Other amendments followed.  Section 107 of CERCLA initially ended in subparagraph (m).  Now there is a subparagraph (n) to protect fiduciaries, (o) to protect “de micromis” parties, (p) to create a municipal solid waste exception, (q) to address contiguous properties, and (r) to address prospective purchasers.   The Superfund Recycling Equity Act was passed in 1999 to reverse decisions of courts which found that a person recycling certain products was an arranger for disposal liable under Section 107(a)(3) of CERCLA.

Landfills, used oil recyclers, and solvent recyclers received most of the attention in the first three decades of Superfund—and in many cases are still receiving attention.    In the fourth decade of Superfund, river sediment sites have been the most prominent sites on the National Priorities List.  Their remedial investigation/feasibility study and remedial design/remedial action costs dwarf those of landfills on the NPL.

The Supreme Court has weighed in on the Superfund law on a few occasions. Key Tronic wounded the private Superfund enforcement business when the Court in 1994 determined that a private Superfund plaintiff could not recover litigation attorneys’ fees under CERCLA. Aviall (2004), Atlantic Research (2007), and Burlington Northern (2009) followed in a string of decisions that shook up the Superfund jurisprudence in the arena of contribution actions, cost recovery actions, and the evidence required to establish when someone has arranged for disposal or treatment of a hazardous substance. Burlington Northern also weighed in on how to prove a reasonable basis for apportionment in a cost recovery action.
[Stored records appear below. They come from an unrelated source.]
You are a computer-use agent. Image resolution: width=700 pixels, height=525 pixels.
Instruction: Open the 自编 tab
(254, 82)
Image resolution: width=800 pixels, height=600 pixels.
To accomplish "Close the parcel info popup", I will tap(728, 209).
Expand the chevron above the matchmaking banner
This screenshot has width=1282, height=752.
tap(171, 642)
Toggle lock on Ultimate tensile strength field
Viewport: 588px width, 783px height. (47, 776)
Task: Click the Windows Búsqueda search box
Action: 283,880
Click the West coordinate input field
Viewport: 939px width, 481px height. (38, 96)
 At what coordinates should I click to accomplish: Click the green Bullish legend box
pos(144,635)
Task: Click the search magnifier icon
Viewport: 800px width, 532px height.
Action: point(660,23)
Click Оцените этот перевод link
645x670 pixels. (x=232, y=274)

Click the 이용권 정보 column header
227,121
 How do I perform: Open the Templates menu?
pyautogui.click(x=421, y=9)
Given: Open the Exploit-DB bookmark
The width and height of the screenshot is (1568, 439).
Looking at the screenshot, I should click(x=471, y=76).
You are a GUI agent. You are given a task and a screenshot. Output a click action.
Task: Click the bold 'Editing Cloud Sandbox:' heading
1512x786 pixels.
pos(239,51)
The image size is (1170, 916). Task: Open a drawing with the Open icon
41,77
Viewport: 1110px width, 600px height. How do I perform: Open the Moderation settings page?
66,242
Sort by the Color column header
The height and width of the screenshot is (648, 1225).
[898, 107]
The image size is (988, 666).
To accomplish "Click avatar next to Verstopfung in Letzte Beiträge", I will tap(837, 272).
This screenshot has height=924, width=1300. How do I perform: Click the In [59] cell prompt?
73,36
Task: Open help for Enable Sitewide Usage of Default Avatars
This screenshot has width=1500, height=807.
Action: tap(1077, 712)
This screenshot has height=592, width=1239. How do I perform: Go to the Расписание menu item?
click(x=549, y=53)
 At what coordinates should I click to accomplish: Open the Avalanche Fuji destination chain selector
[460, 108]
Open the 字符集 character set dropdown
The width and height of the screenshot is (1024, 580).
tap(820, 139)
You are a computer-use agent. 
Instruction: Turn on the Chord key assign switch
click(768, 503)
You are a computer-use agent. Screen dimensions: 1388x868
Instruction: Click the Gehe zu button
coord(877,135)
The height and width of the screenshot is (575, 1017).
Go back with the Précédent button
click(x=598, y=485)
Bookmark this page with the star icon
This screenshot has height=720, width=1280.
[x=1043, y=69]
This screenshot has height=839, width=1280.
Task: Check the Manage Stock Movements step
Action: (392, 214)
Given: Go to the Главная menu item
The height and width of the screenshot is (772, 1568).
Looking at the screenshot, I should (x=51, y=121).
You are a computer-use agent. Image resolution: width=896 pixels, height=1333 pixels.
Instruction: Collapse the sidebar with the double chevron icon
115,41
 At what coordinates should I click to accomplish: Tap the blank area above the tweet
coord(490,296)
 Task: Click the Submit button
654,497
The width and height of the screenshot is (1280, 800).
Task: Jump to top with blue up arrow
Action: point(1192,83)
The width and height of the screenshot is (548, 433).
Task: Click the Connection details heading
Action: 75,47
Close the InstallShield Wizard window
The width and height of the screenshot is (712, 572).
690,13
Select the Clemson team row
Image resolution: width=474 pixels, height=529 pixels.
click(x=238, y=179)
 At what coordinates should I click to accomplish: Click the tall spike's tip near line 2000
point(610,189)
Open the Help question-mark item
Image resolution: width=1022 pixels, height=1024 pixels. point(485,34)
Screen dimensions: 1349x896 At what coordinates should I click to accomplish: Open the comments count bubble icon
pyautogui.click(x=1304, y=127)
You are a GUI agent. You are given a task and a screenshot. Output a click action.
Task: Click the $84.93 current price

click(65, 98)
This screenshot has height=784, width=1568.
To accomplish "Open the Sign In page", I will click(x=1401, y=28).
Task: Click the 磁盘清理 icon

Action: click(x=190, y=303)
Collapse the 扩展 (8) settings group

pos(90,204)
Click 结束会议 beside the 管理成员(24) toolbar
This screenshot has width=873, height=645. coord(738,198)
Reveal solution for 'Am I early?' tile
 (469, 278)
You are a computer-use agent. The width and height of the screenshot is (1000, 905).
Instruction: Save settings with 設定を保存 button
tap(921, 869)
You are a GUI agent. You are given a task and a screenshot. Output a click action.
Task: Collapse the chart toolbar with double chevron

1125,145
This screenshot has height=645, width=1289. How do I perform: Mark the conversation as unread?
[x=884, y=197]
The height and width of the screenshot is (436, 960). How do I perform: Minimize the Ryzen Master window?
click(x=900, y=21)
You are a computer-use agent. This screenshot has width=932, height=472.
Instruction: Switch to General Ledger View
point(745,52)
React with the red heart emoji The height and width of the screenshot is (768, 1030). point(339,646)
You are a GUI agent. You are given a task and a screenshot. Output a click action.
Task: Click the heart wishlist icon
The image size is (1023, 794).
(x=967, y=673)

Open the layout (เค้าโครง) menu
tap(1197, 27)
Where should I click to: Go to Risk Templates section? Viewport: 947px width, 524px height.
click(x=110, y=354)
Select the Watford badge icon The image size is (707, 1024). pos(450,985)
A lot of money has been spent on Superfund sites these past 39 years.  Whether the risk reduction bought with those dollars was the best use of these funds can be debated.  But there is no debate that toxicology has risen in prominence because of Superfund and lawyers have had to become familiar with notations or phrases like 1 x 106, slope factor, and reference dose, to make sense of the difference between carcinogenic and non-carcinogenic risks in human health risk assessments.

All Superfund lawyers know Section 113(f)(1) of CERCLA, the statutory standard applicable in a contribution action: the court is to allocate response costs according to “such equitable factors as the court determines are appropriate.”  That text has resulted in the “Gore factors,” the “Torres factors,” and a host of arguments – sometimes supported by facts and oftentimes supported by inferences or even educated guesswork – as judges and allocators attempt to satisfy the statutory standard.

As we embark on a fifth decade of Superfund, we have another Superfund Task Force and a new set of recommendations focused on trying to speed up cleanups, accelerate remedial design, encourage private investment resulting in reuse of Superfund sites, promote redevelopment of sites to revitalize communities, and promote transparency and engagement with Superfund stakeholders. Actions always speak louder than words, so we can all just watch and hope that the noble goals of this latest Superfund Task Force can be met.